Frutas nativas: de testemunhos da fome a iguarias na mesa
Ao contrário da região úmida do Agreste Paraibano (Brejo), onde as frutas nativas são mantidas e utilizadas pelas famílias dos agricultores, nas regiões do Curimataú e do Cariri estas costumam ser menos valorizadas, sendo associadas a momentos difíceis da vida: na seca, lembram a fome.
Porém algumas iniciativas realizadas pelo Pólo Sindical e das Organizações da Agricultura Familiar da Borborema, assessorado pela AS-PTA e pela Associação Plantas do Nordeste (APNE), vêm mudando esta visão. Este trabalho começou com um diagnóstico sobre a percepção e os conhecimentos sobre frutas nativas.
O objetivo deste diagnóstico, realizado em sete municípios, foi o de resgatar e valorizar o conhecimento sobre o uso das frutas nativas na alimentação das famílias, bem como identificar técnicas e estratégias de manejo, beneficiamento e comercialização de frutas ainda presentes no cotidiano das comunidades.
Durante o diagnóstico, 29 das 44 espécies identificadas foram consideradas de grande potencial, devido a apresentarem uma diversidade de usos e funções dentro da propriedade. Foi o caso do umbú e do cajá que, mesmo em regiões que sofrem pressão de desmatamento, ainda se mantém por serem importantes para o fornecimento de sombra, adubo para o solo, madeira, estacas, cercas-vivas ou alimentos para abelhas.
O diagnóstico permitiu trazer para as comunidades o debate sobre a importância da rica diversidade de frutas nativas existente na região e seus inúmeros usos, favorecendo a realização de uma análise coletiva sobre o papel potencial que essas espécies podem desempenhar na satisfação das necessidades alimentares e econômicas das famílias. Como consequência, a revalorização desse conhecimento provocou uma imediata mudança de status das frutas no cardápio cultural de alimentos.

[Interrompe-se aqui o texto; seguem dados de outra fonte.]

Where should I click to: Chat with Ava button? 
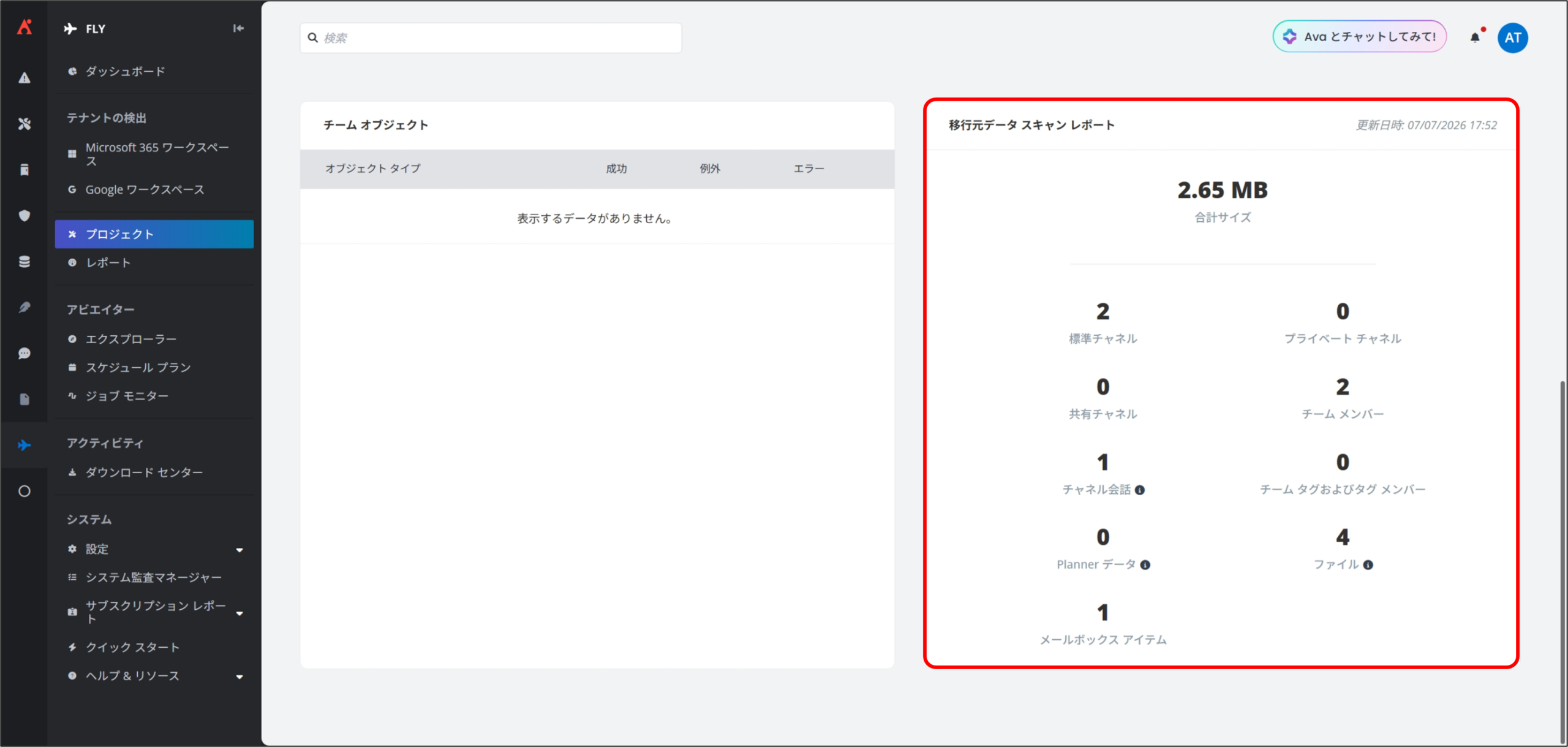(1359, 37)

Como resultado deste trabalho foram encaminhadas ações que perduram até hoje: ao final do diagnóstico foi formulado um plano de formação no sentido de desenvolver e disseminar inovações de manejo produtivo, de beneficiamento e comercialização das espécies frutíferas. Além disso, três grupos de agricultores-experimentadores do Pólo Sindical se motivaram a trabalhar com o tema: um associado à dinâmica de experimentação em saúde e alimentação, composto principalmente por mulheres que se interessaram em realizar encontros e cursos sobre beneficiamento e comercialização das frutas; outro associado ao Coletivo Municipal da Agricultura Familiar de Soledade que, assessorado pelo Programa de Aplicação de Tecnologias Apropriadas às Comunidades (PATAC), vem desenvolvendo e resgatando receitas culinárias, principalmente de cactáceas; e um terceiro dedicado à rearborização de propriedades. As agricultoras e agricultores envolvidos neste último grupo estruturaram viveiros comunitários e/ou individuais e passaram a resgatar sementes e a produzir e distribuir mudas de frutas nativas. Até uma peça teatral foi organizada e encenada pelo Grupo de Teatro do Pólo Sindical para sensibilizar novas famílias que não estavam engajadas neste tipo de trabalho.

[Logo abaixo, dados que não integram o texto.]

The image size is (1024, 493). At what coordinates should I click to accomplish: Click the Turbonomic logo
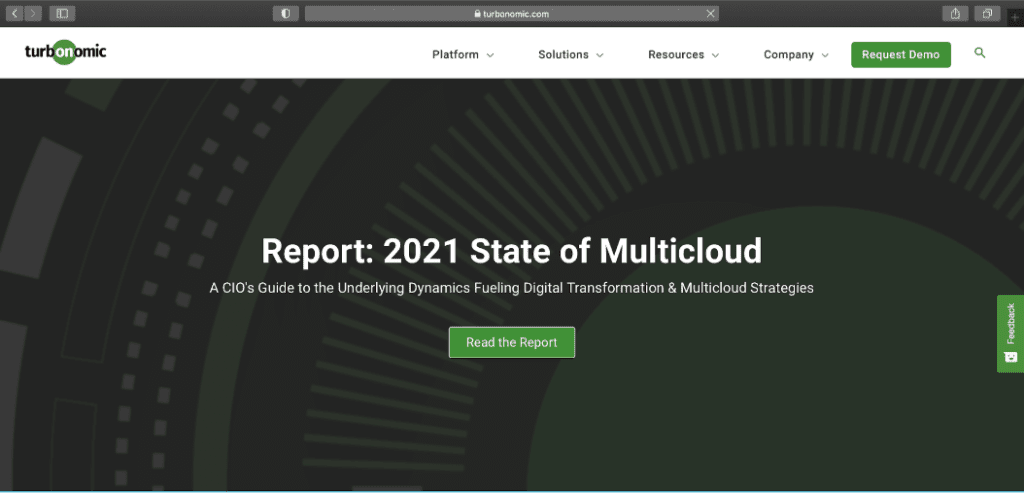tap(66, 54)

Mesmo com estes avanços, ainda resta muito a ser feito. Se nestes anos foram levantados temas para serem aprofundados em pesquisas (como o processamento e conservação pós-colheita, além da avaliação das propriedades nutricionais), estudos pormenorizados de mercado e cadeias de comercialização ainda se fazem necessários para o desenvolvimento de práticas mais circunstanciadas de valorização econômica dessas espécies.
Partindo do diagnóstico local e passando por trocas de experiências entre agricultores de sua região e de outros estados, as ações realizadas permitiram que, de testemunhos da fome, as frutas nativas no agreste da Paraíba venham se transformando em iguarias na mesa das famílias agricultoras. Além de suprir carências nutricionais, esse trabalho mobilizou conhecimentos, experiências e, sobretudo, permitiu que agricultores e agricultoras experimentassem novas receitas de vida.